Y es que el autoconsumo permite estabilizar el presupuesto que destinan las empresas a cubrir su consumo eléctrico ya que, en lugar de tratar el gasto energético como una variable incierta, las industrias pueden integrarlo como un componente controlado dentro de su planeación financiera.
Esta apuesta por la generación descentralizada es especialmente atractiva para industrias con un consumo intensivo de electricidad, como la automotriz, la manufactura pesada, la minería o los procesos de fundición y extrusión. En estos sectores, la generación y almacenamiento propios permiten reducir riesgos de apagones y garantizar la continuidad de sus operaciones.

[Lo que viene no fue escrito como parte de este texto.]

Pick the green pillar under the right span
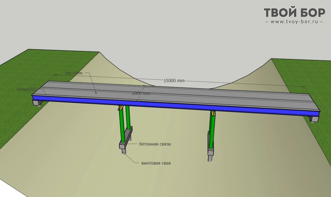click(212, 130)
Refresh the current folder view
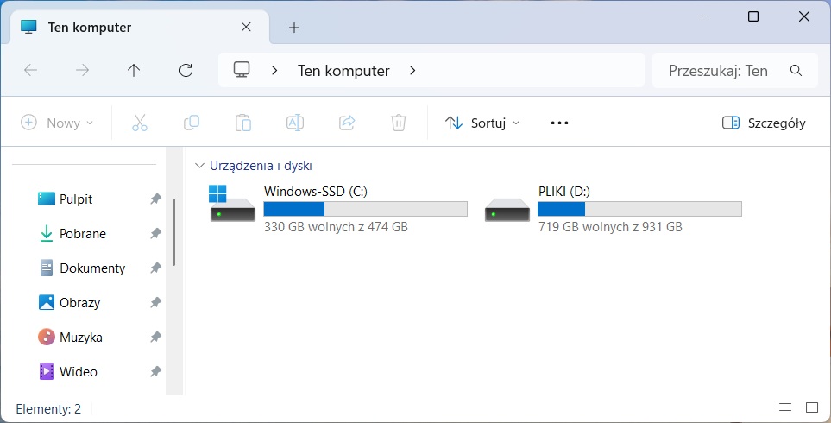The image size is (831, 423). (x=186, y=71)
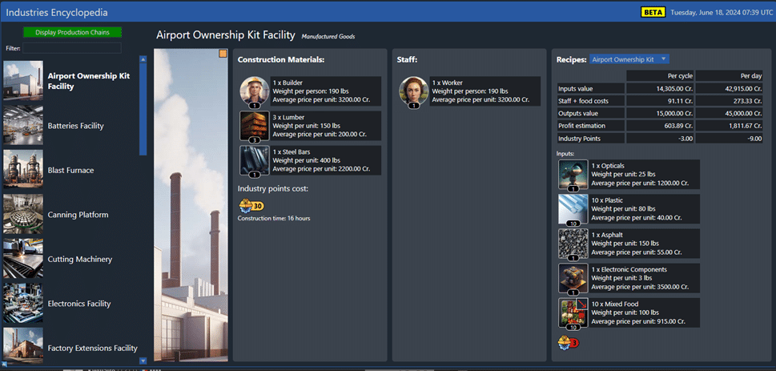Open Canning Platform entry
The image size is (776, 371).
(78, 215)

No obstante, la viabilidad del modelo depende de dos factores: el alto consumo de energía y la disponibilidad de espacio físico. Energía Real estima que un proyecto típico de autoconsumo requiere entre 30.000 y 40.000 metros cuadrados de superficie para instalar paneles solares, aunque hay casos más de menor envergadura que comienzan en 8.000 metros cuadrados y otros que alcanzan hasta 150.000.
Víctor Mejía, Chief Commercial Officer de Energía Real: "Una empresa puede generar su propia energía mediante una microrred privada con paneles solares, a la vez que almacena los excedentes en sistemas BESS para utilizarlos en horarios de baja irradiación. Esto puede ser la solución para negocios con acceso limitado a la red tradicional o que buscan independencia energética".